Erleichtert würde der Anschluss jedoch durch den Wechsel zur neuen HIS-Software-Generation, sagt Hartung. Doch der läuft bislang schleppend. "Die Umstellung war sowieso geplant. Aber dann ist sie mit dem Wechsel zu DoSV zusammengefallen. Dabei ist schon die Einführung von einem neuen System alleine ein Riesenprojekt für jede Uni", erklärt Hartung. Da die Umstellung auf die neue HIS-Software nicht vor 2015 abgeschlossen werden könne, muss das Unternehmen zunächst für seine alte Software funktionierende Konnektoren bereitstellen. Doch dafür habe es bislang weder die Kapazitäten noch die Mittel gegeben.

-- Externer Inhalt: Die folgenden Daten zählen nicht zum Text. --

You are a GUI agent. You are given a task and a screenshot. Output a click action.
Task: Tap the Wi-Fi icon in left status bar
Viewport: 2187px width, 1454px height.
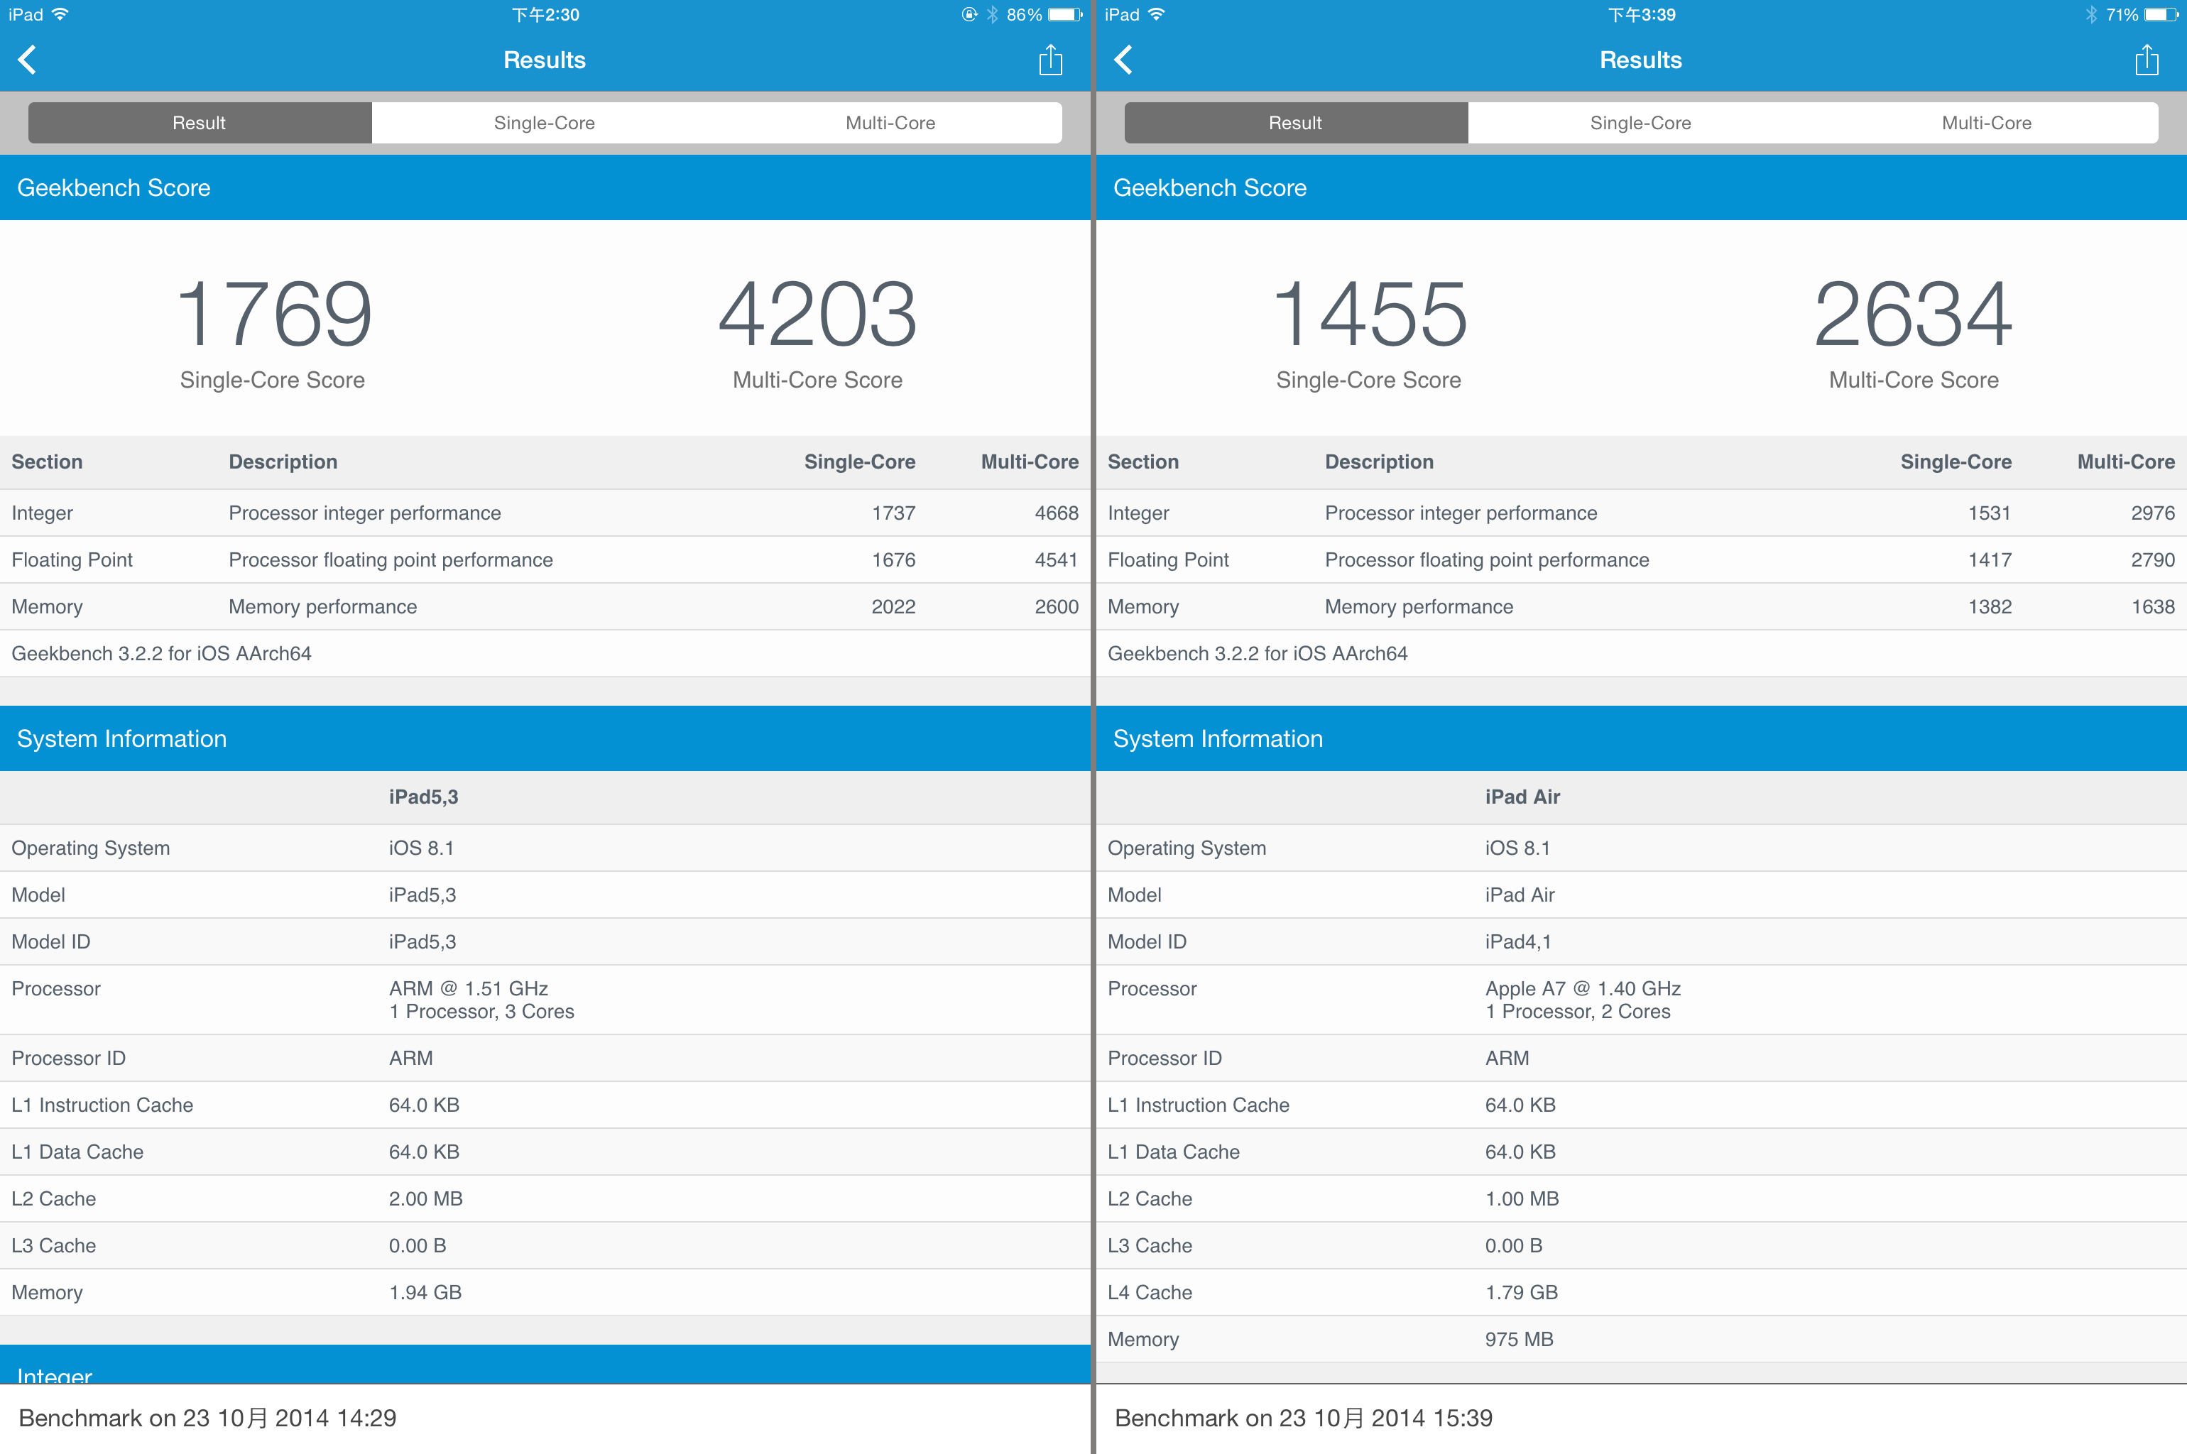click(x=61, y=15)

Er hat alles durchgerechnet: 1,6 Millionen Euro hätte er 2011 benötigt, plus 780 000 Euro für 2012. Zu spät. Die 15 Millionen Euro Anschubfinanzierung, die der Bund für die Projektentwicklung und Implementierung von DoSV zur Verfügung gestellt hat, seien an den Hauptentwickler der Software, T-Systems, gegangen, meint Hartung. Für seine Beratertätigkeit erhielt HIS von T-Systems nach eigenen Angaben zwar 120 000 Euro. Doch die eigentliche Arbeit wartet noch. Die Firma muss die Systeme von 150 Hochschulen zum Laufen bringen - falls die Lehranstalten nicht vorzeitig aus dem Projekt aussteigen. In diesem Fall wäre nicht nur der Prestigeverlust gewaltig. Die Studienbewerber dürften dann auch in den kommenden Jahren mit undurchsichtigen Zulassungsverfahren und langen Wartezeiten zu kämpfen haben.